Un clivage générationnel apparaît dans ces résultats : 58 % des 18-24 ans sont favorables, tandis que seulement 29 % des 50-64 ans et 21 % des plus de 65 ans partagent ce point de vue. À l’inverse, 48 % et 50 % de ces dernières tranches d’âge se déclarent opposées.

Concernant l’impact de l’IA sur la qualité des informations fournies par les médias, à la question “Et pensez-vous que le recours à l’intelligence artificielle par les médias améliorera ou dégradera la qualité des informations fournies ?”, 47% considèrent que le recours à l’intelligence artificielle par les médias dégradera la qualité de l’information et 29% qu’elle améliorera la qualité de l’information. Cette tendance se reflète également dans les différences générationnelles : 41 % des 18-24 ans jugent que l’IA pourrait améliorer la qualité de l’information, contre seulement 19 % des plus de 65 ans.

Un indice pour les médias dans la course à l’attention
Avec la montée en puissance des influenceurs et des médias incarnés, l’affirmation d’une ligne éditoriale et la personnification des contenus apparaissent comme des leviers essentiels pour les médias traditionnels souhaitant capter l’attention des plus jeunes. À la question : « De plus en plus, certains médias ou journalistes choisissent d’affirmer et de défendre leurs opinions lorsqu’ils traitent de l’actualité. Selon vous, est-ce une bonne ou une mauvaise chose ? », 48 % des sondés jugent cela positif, dont 36 % estiment que c’est assez une bonne chose et 12 % une très bonne chose.

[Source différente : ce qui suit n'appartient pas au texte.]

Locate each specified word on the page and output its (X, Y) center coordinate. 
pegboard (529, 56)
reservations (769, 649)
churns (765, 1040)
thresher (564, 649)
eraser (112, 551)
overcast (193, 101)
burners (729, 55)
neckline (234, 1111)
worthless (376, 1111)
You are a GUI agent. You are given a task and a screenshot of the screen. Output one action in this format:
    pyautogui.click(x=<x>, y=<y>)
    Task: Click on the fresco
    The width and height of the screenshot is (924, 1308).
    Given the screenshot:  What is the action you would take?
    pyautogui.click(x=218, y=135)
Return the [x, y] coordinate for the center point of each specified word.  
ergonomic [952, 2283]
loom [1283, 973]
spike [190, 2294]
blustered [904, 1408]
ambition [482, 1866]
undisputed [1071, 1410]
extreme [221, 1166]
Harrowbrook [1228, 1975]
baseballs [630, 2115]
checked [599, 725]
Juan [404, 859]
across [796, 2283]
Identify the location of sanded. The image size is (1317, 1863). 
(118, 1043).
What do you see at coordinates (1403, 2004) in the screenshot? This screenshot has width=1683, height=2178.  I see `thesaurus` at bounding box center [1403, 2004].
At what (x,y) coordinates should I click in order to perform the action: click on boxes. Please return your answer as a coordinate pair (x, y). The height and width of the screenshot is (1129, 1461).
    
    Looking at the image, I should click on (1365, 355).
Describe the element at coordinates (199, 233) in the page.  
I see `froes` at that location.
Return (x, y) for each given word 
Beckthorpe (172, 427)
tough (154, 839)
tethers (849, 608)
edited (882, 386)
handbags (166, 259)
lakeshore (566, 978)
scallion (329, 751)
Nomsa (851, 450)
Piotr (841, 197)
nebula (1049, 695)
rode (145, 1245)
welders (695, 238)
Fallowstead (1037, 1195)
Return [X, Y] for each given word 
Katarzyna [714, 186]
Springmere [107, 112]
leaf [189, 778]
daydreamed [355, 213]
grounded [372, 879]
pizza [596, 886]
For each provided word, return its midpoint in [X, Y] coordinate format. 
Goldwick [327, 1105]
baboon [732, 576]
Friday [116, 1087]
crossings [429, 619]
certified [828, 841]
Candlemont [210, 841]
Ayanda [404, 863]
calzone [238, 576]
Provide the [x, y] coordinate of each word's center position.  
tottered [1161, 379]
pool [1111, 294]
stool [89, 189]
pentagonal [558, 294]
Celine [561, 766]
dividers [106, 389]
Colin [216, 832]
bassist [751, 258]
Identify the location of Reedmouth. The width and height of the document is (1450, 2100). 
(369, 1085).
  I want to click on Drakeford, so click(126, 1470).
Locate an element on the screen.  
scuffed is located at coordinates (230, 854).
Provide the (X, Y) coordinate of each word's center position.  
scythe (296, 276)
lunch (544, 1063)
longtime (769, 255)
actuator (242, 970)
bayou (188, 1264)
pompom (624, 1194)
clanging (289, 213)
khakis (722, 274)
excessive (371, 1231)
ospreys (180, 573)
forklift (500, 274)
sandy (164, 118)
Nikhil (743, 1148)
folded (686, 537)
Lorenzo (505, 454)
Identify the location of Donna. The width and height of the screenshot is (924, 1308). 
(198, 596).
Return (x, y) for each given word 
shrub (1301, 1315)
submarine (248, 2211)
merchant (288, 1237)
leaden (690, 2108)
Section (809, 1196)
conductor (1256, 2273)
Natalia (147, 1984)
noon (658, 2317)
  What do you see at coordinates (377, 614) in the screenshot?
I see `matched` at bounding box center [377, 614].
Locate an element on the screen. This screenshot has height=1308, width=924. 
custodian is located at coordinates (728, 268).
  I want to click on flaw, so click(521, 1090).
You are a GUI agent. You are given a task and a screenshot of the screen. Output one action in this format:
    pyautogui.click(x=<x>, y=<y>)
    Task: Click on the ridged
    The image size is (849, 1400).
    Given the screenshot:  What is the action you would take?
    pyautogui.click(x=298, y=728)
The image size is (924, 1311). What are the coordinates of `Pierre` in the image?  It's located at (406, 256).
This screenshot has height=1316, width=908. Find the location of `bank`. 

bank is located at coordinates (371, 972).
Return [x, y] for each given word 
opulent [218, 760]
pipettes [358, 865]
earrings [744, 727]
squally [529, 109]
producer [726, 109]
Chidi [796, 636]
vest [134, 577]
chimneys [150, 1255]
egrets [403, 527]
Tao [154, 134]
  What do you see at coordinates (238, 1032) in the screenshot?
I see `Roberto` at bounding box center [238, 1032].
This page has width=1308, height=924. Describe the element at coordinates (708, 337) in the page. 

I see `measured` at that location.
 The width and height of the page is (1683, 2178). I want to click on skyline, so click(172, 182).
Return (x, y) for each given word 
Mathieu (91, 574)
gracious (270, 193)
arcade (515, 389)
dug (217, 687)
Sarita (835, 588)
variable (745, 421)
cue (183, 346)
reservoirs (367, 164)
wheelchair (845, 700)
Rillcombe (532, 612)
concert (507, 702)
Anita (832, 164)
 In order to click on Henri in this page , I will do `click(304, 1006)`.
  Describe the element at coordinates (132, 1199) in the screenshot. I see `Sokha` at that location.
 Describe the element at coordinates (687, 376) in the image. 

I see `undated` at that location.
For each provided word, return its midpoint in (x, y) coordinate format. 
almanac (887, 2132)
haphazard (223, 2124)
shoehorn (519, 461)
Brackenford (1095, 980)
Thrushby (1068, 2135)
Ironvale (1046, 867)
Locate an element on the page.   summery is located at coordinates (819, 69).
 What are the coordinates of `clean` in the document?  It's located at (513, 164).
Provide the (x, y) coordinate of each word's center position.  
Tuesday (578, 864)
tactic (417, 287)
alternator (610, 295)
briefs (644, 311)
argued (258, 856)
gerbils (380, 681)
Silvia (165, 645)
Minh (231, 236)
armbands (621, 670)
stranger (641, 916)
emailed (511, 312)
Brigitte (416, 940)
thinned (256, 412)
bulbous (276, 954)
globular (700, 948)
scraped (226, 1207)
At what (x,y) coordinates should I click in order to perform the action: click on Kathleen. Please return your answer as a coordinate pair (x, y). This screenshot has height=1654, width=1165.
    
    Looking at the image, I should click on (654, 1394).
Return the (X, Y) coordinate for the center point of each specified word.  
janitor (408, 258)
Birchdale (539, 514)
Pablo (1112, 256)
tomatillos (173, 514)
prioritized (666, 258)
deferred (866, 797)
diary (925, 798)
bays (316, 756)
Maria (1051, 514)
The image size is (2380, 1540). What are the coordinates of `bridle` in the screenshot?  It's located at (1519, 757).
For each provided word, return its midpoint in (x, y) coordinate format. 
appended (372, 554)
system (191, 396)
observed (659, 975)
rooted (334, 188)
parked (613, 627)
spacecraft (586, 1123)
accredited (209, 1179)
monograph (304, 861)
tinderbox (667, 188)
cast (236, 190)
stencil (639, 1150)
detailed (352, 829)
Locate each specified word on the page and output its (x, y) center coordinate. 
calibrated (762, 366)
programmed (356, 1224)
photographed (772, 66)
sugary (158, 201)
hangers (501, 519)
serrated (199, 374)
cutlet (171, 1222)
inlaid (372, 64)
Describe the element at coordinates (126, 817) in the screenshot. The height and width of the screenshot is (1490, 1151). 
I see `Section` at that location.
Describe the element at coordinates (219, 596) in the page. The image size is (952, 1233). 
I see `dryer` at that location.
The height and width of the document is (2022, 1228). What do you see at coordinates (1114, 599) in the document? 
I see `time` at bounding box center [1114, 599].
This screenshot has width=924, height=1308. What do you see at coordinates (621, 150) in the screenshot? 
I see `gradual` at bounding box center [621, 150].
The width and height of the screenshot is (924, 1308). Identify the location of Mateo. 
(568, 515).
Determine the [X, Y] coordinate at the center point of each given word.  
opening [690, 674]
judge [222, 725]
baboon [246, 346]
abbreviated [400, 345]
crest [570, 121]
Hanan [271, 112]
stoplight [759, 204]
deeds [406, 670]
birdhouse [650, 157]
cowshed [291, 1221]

À l’inverse, 41 % y voient une évolution négative, dont 25 % jugent cela assez mauvais et 16 % très mauvais. Une tendance qui confirme que l’incarnation et la prise de position séduisent avant tout les jeunes publics. Un signal clair pour les médias traditionnels, qui doivent trouver le bon équilibre entre affirmation de leur identité et adaptation à cette évolution s’ils veulent renouer avec les nouvelles générations.